Question

Differentiate implicitly to find the first partial derivatives of \(z\) \(x^{2}+2 y z+z^{2}=1\)

Short answer

The first derivative of \(z\) with respect to \(x\) is \(\frac{-x}{y+z}\), with respect to \(y\) is \(\frac{-z}{x+z}\), and with respect to \(z\) is 1.

Step-by-step solution

Differentiate with respect to \(x\)

Since the goal is to find partial derivatives of \(z\), the equation will first be differentiated with respect to \(x\): \(\frac{\partial }{\partial x} (x^{2}) + 2y\frac{\partial z}{\partial x} + 2z\frac{\partial z}{\partial x} = 0\). This simplifies to \(2x+2y\frac{\partial z}{\partial x} + 2z\frac{\partial z}{\partial x} = 0\). Solving for \(\frac{\partial z}{\partial x}\), we get \(\frac{\partial z}{\partial x} = \frac{-x}{y+z}\)
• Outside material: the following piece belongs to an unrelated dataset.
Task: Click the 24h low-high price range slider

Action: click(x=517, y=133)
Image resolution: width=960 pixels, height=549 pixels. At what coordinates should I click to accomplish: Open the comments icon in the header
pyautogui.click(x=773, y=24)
Differentiate with respect to \(y\)

The equation is then differentiated with respect to \(y\): \(2x\frac{\partial z}{\partial y} + 2z+2z\frac{\partial z}{\partial y}= 0\). This simplifies to \(2x\frac{\partial z}{\partial y} + 2z\frac{\partial z}{\partial y} + 2z = 0\). Solving for \(\frac{\partial z}{\partial y}\), we get \(\frac{\partial z}{\partial y} = \frac{-z}{x+z}\)

Differentiate with respect to \(z\)

Lastly, the equation is differentiated with respect to \(z\): \(2x\frac{\partial z}{\partial z} + 2y+2z= 0\). This simplifies to \(2x+2y+2z = 0\). Therefore, the first partial derivative of \(z\) with respect to \(z\), \(\frac{\partial z}{\partial z}\) is equal to 1.